# 6. Suport Vector Machine

In [None]:
from util import get_image_by_index, decode_class
import numpy as np
import pandas as pd
import matplotlib.pyplot as plt
from tensorflow.keras.preprocessing.image import ImageDataGenerator
from sklearn.svm import SVC

In [None]:
# Load the .npz file
data = np.load('dataset_features.npz')

# List all arrays within the .npz file
print(data.files)

# Access individual arrays by their names
X_train = data['trainset_features']
y_train = data['trainset_labels']

X_val = data['validset_features']
y_val = data['validset_labels']

X_test = data['testset_features']
y_test = data['testset_labels']

class_labels = data['class_labels']

In [None]:
# Create SVM with linear kernel
svc_linear = SVC(kernel='linear')

# Fit estimator
svc_linear.fit(X_train, decode_class(y_train))

In [None]:
print('Model Accuracy:')
accuracy = svc_linear.score(X_train, decode_class(y_train))
print(f'On train set: {accuracy:.3f}')
accuracy = svc_linear.score(X_val, decode_class(y_val))
print(f'On valid set: {accuracy:.3f}')
accuracy = svc_linear.score(X_test, decode_class(y_test))
print(f'On test  set: {accuracy:.3f}')

## SVM classifier with RBF kernel

In [None]:
# Create SVM with RBF kernel
svc_rbf = SVC(kernel='rbf', C=1, probability=True)

# Fit estimator
svc_rbf.fit(X_train, decode_class(y_train))

In [None]:
print('Model Accuracy:')
accuracy = svc_rbf.score(X_train, decode_class(y_train))
print(f'On train set: {accuracy:.3f}')
accuracy = svc_rbf.score(X_val, decode_class(y_val))
print(f'On valid set: {accuracy:.3f}')
accuracy = svc_rbf.score(X_test, decode_class(y_test))
print(f'On test  set: {accuracy:.3f}')

The classifier with the RBF kernel performs similarly to the one with the linear kernel. 

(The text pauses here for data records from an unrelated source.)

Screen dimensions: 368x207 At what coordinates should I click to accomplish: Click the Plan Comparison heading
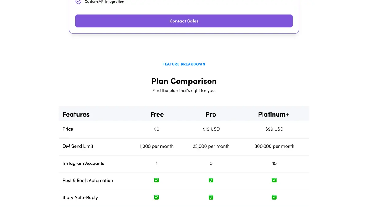pyautogui.click(x=184, y=81)
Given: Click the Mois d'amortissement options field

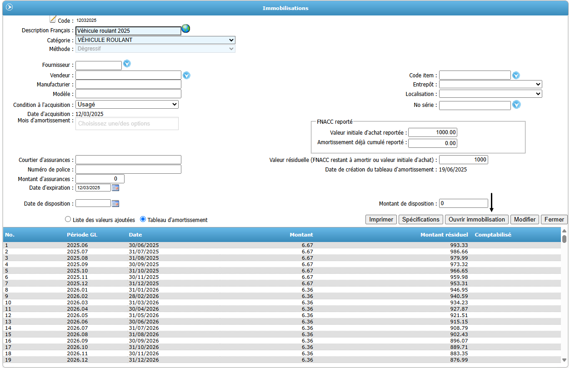Looking at the screenshot, I should (x=127, y=123).
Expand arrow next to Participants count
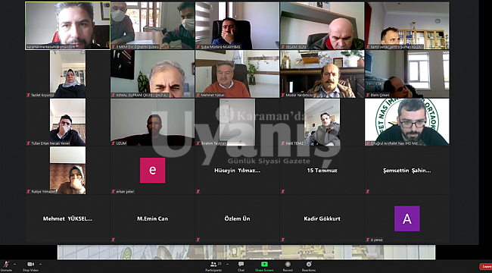 227,264
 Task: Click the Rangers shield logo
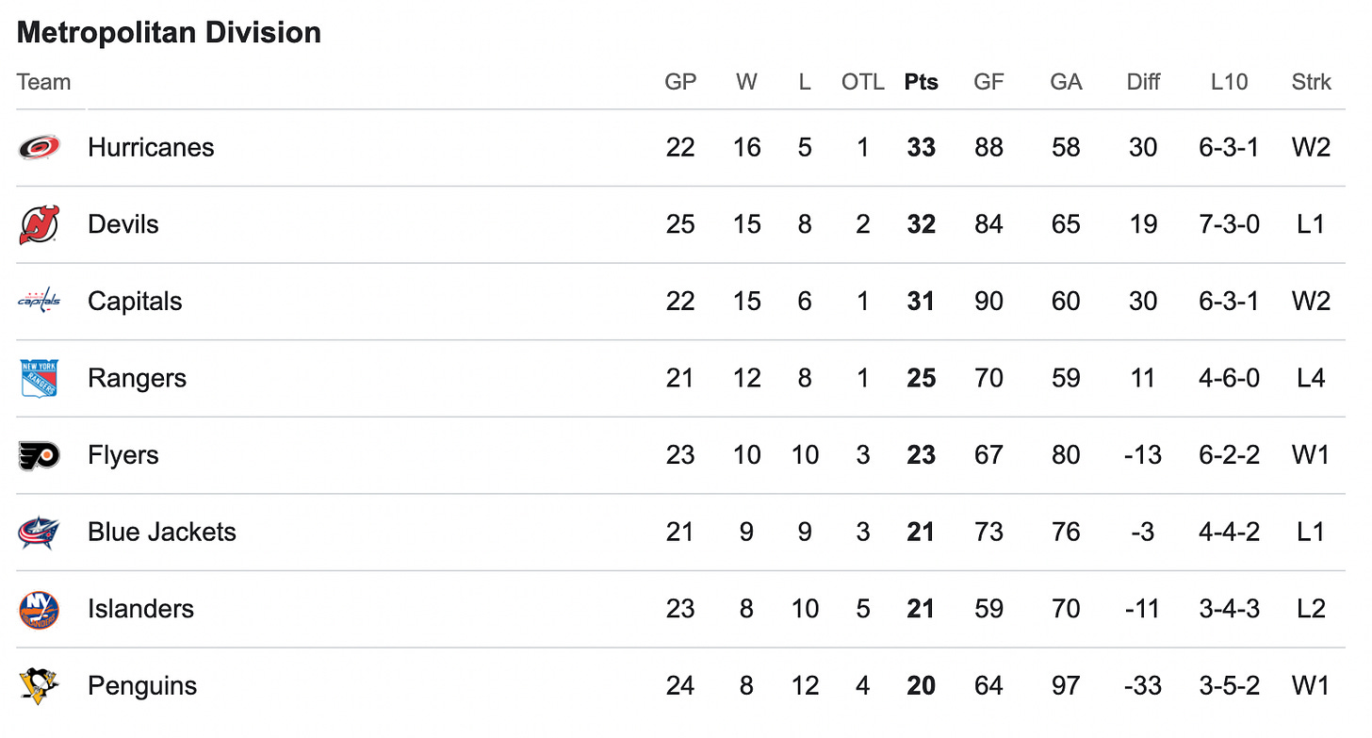click(39, 378)
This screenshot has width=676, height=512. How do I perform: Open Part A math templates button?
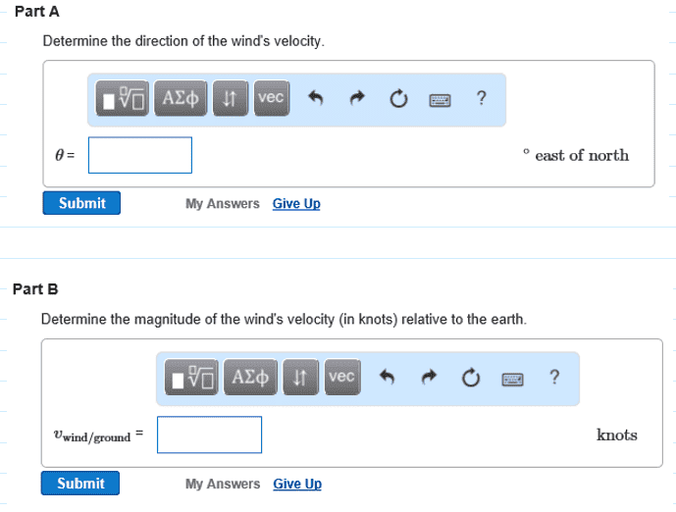coord(123,98)
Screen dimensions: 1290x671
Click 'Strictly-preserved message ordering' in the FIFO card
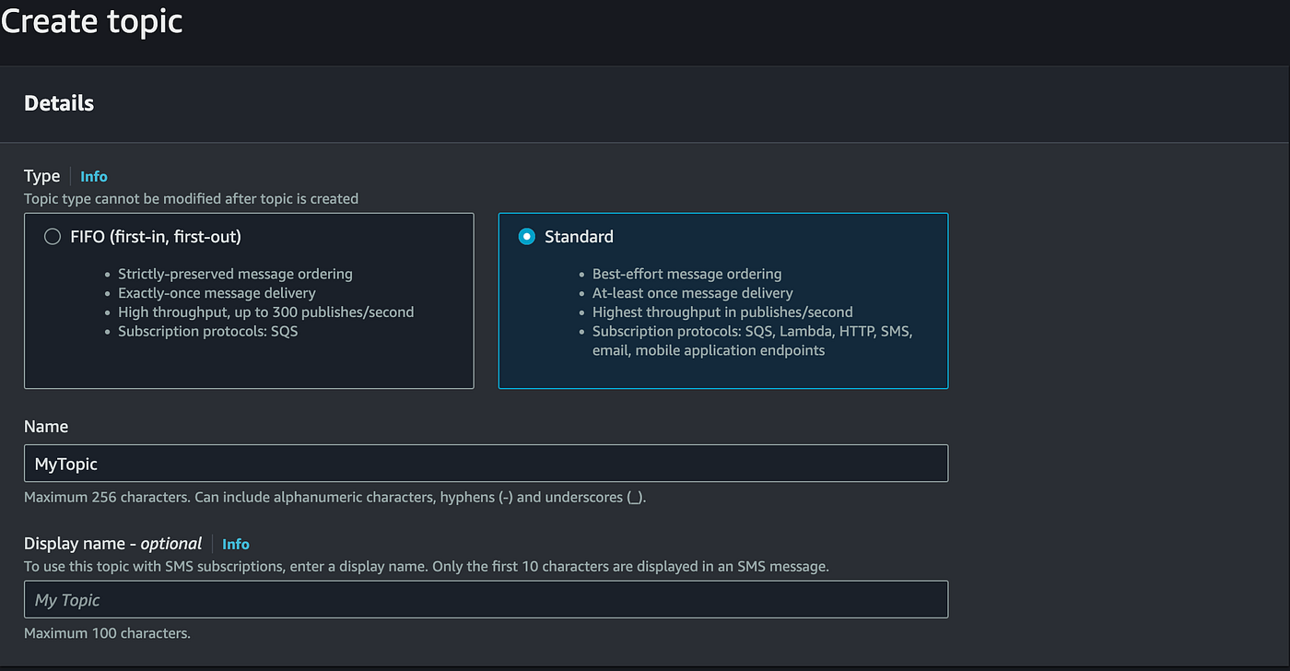tap(235, 274)
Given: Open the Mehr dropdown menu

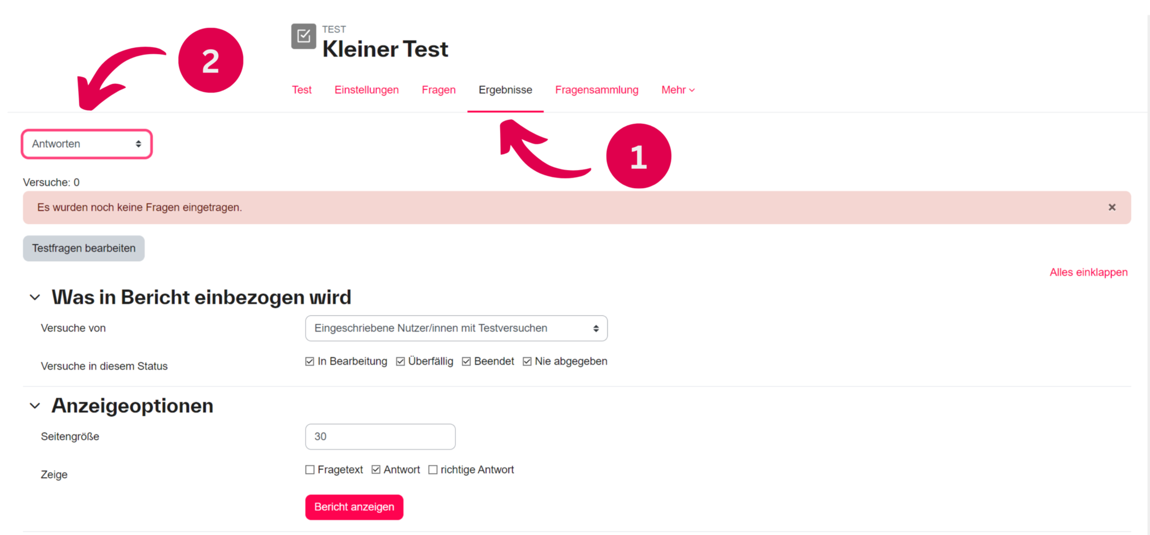Looking at the screenshot, I should point(678,90).
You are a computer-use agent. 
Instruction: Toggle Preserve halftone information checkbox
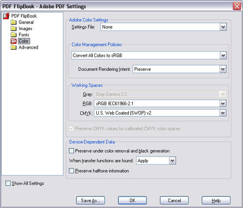coord(71,171)
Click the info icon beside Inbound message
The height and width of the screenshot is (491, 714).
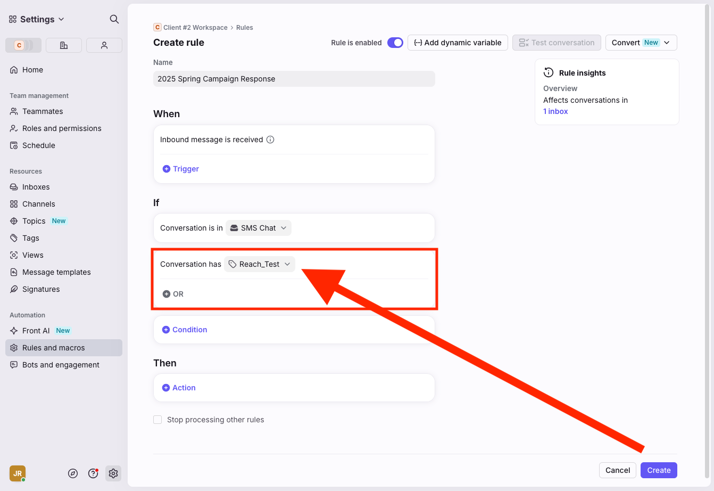[270, 140]
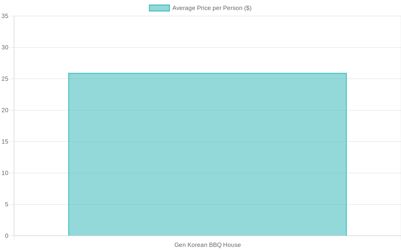Toggle the Average Price per Person dataset label
The image size is (401, 250).
pos(212,8)
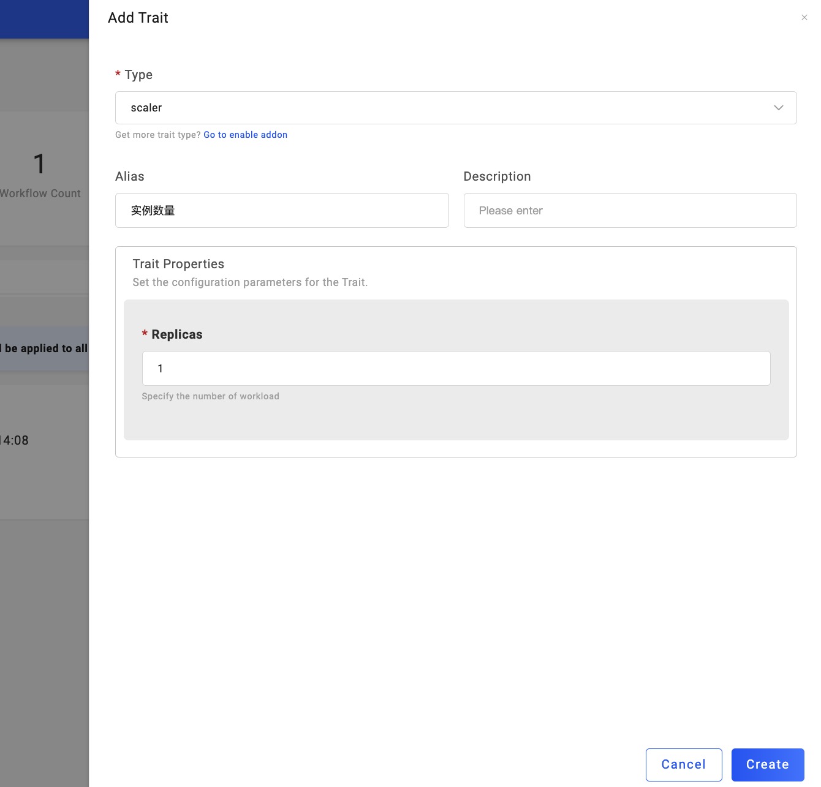
Task: Click the Create button
Action: click(767, 764)
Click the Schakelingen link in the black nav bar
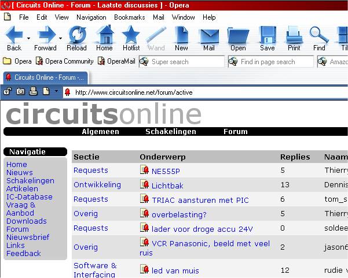Screen dimensions: 348x278 click(x=171, y=131)
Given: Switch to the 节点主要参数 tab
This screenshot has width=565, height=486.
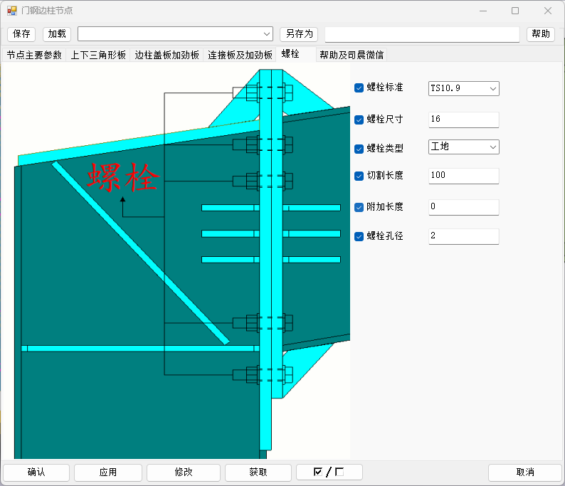Looking at the screenshot, I should 34,55.
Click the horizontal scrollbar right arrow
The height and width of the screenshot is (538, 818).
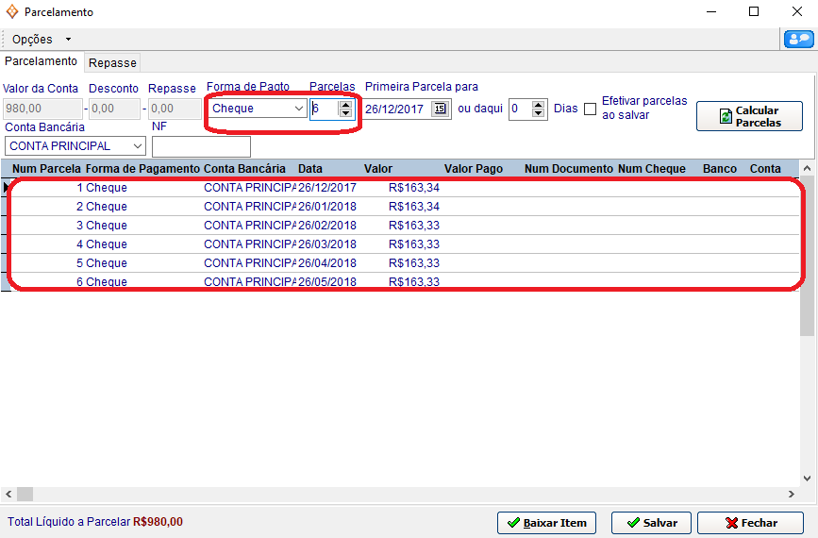tap(792, 495)
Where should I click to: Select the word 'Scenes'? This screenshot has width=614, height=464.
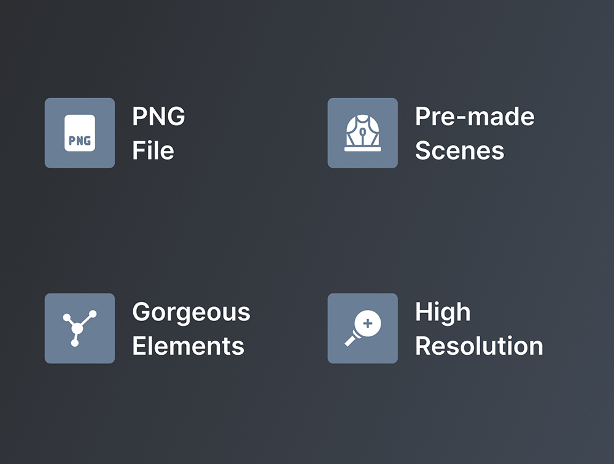pos(459,150)
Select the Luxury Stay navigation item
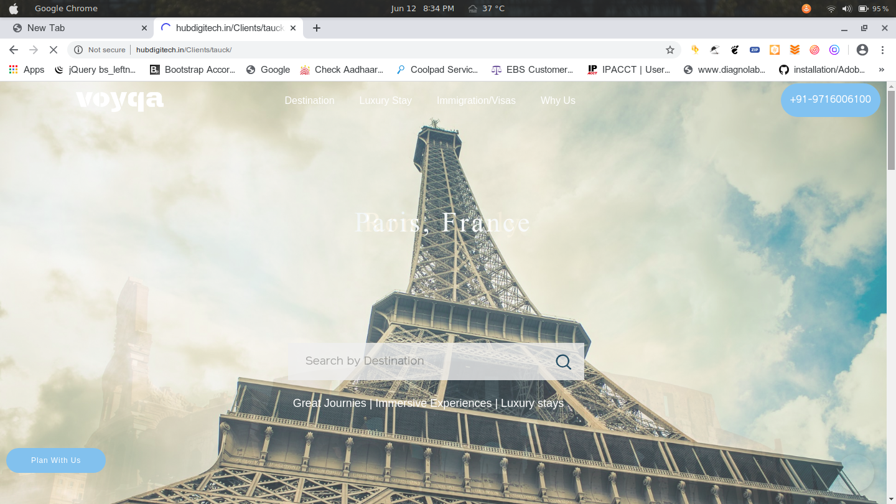 385,100
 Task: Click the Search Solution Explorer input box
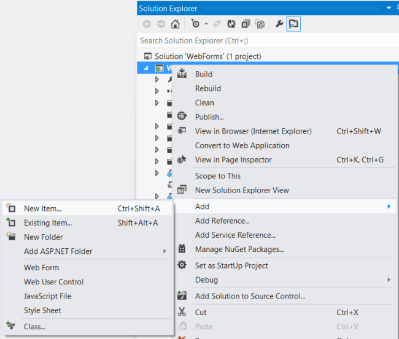pos(264,40)
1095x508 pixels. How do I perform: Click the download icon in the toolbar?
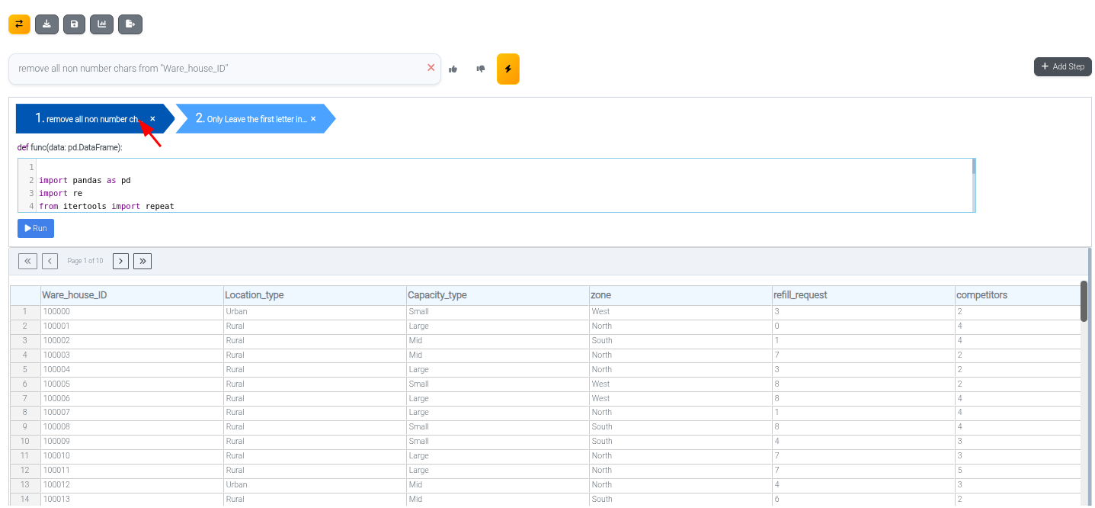[46, 24]
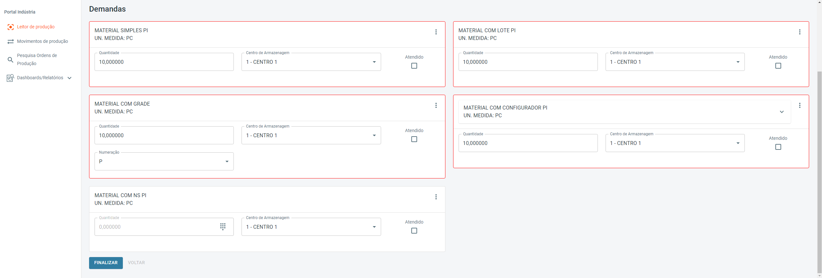Expand the MATERIAL COM CONFIGURADOR PI panel chevron
Image resolution: width=822 pixels, height=278 pixels.
(x=782, y=112)
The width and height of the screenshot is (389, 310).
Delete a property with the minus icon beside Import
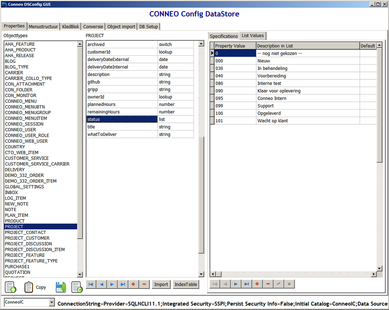144,284
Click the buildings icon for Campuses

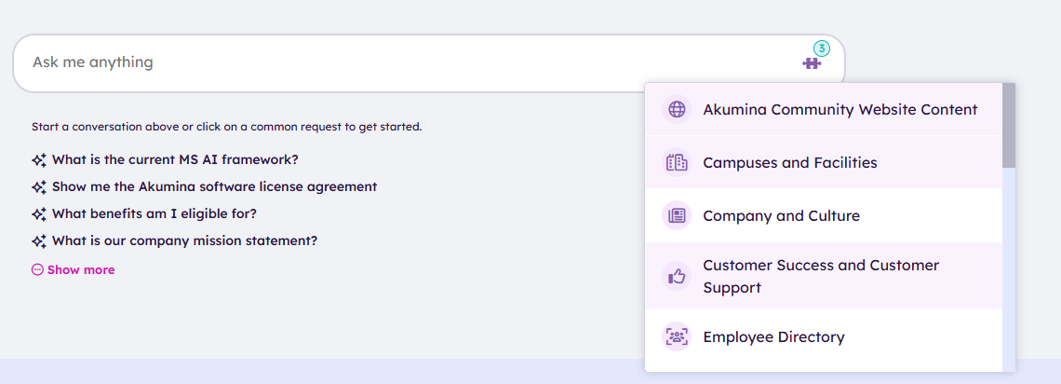pyautogui.click(x=677, y=163)
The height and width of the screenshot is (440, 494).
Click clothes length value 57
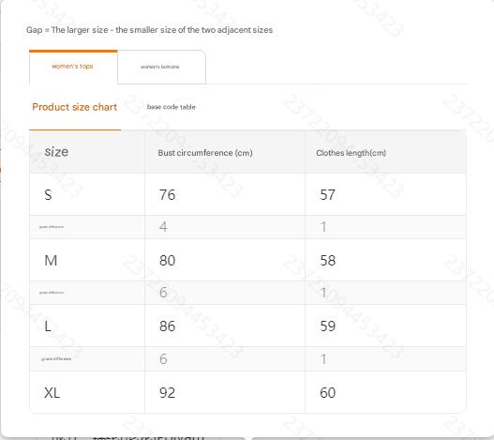click(328, 194)
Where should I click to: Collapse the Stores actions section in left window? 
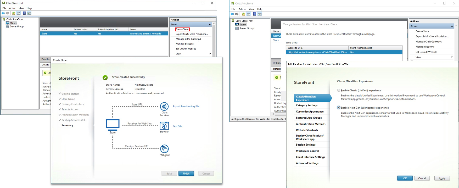click(210, 25)
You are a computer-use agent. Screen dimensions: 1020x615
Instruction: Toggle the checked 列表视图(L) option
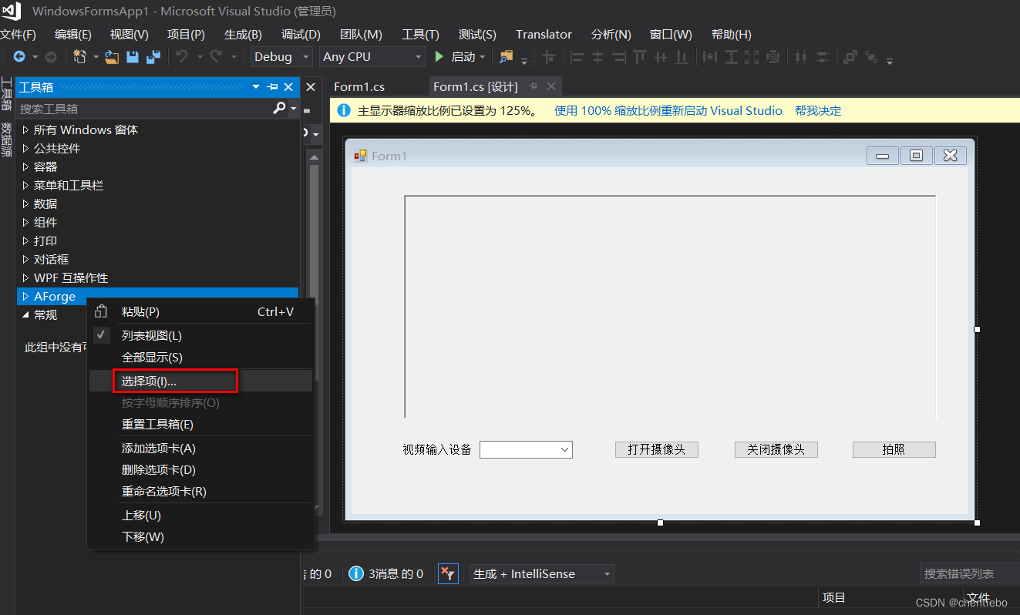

## Compute image probability

In [None]:
# Define image size and scaling
image_size = (224, 224)
batch_size = 32

datagen = ImageDataGenerator(rescale=1./255)  # Adjust rescaling if needed
test_images = datagen.flow_from_directory('./test', target_size=image_size, batch_size=batch_size, shuffle=False)

In [None]:
random_indices = np.random.choice(test_images.n, 10, replace=False)  # Select 10 random indices  
probabilities = []

for idx in random_indices:
    image, label = get_image_by_index(test_images, idx)
    probabilities.append(svc_rbf.predict_proba(X_test[idx,:].reshape(1,-1))[0]) 

In [None]:
# Plot the images and probabilities
fig, axes = plt.subplots(1, 10, figsize=(20, 10))  # 2 rows, 5 columns
for k, idx in enumerate(random_indices):
    # Plot the image
    axes[k].imshow(get_image_by_index(test_images, idx)[0])  # Adjust reshape for image dimensions
    axes[k].set_title(test_images.filenames[idx].split('/')[1])
    axes[k].axis('off')

plt.tight_layout()

# Create a DataFrame to store probabilities and their corresponding categories
categories = class_labels  # Replace with actual category names if available
probs_df = pd.DataFrame(probabilities, columns=categories)
probs_df


## Regularization parameter C = 0.0001

In [None]:
# Create SVM with RBF kernel
svc_rbf = SVC(kernel='rbf', C=0.0001, probability=True)

# Fit estimator
svc_rbf.fit(X_train, decode_class(y_train))

probabilities = []
for idx in random_indices:
    image, label = get_image_by_index(test_images, idx)
    probabilities.append(svc_rbf.predict_proba(X_test[idx,:].reshape(1,-1))[0]) 

In [None]:
# Plot the images and probabilities
fig, axes = plt.subplots(1, 10, figsize=(20, 10))  # 2 rows, 5 columns
for k, idx in enumerate(random_indices):
    # Plot the image
    axes[k].imshow(get_image_by_index(test_images, idx)[0])  # Adjust reshape for image dimensions
    axes[k].set_title(test_images.filenames[idx].split('/')[1])
    axes[k].axis('off')

plt.tight_layout()

# Create a DataFrame to store probabilities and their corresponding categories
categories = class_labels  # Replace with actual category names if available
probs_df = pd.DataFrame(probabilities, columns=categories)
probs_df

## Regularization parameter C = 1000

In [None]:
# Create SVM with RBF kernel
svc_rbf = SVC(kernel='rbf', C=1000, probability=True)

# Fit estimator
svc_rbf.fit(X_train, decode_class(y_train))

probabilities = []
for idx in random_indices:
    image, label = get_image_by_index(test_images, idx)
    probabilities.append(svc_rbf.predict_proba(X_test[idx,:].reshape(1,-1))[0]) 

In [None]:
# Plot the images and probabilities
fig, axes = plt.subplots(1, 10, figsize=(20, 10))  # 2 rows, 5 columns
for k, idx in enumerate(random_indices):
    # Plot the image
    axes[k].imshow(get_image_by_index(test_images, idx)[0])  # Adjust reshape for image dimensions
    axes[k].set_title(test_images.filenames[idx].split('/')[1])
    axes[k].axis('off')

plt.tight_layout()

# Create a DataFrame to store probabilities and their corresponding categories
categories = class_labels  # Replace with actual category names if available
probs_df = pd.DataFrame(probabilities, columns=categories)
probs_df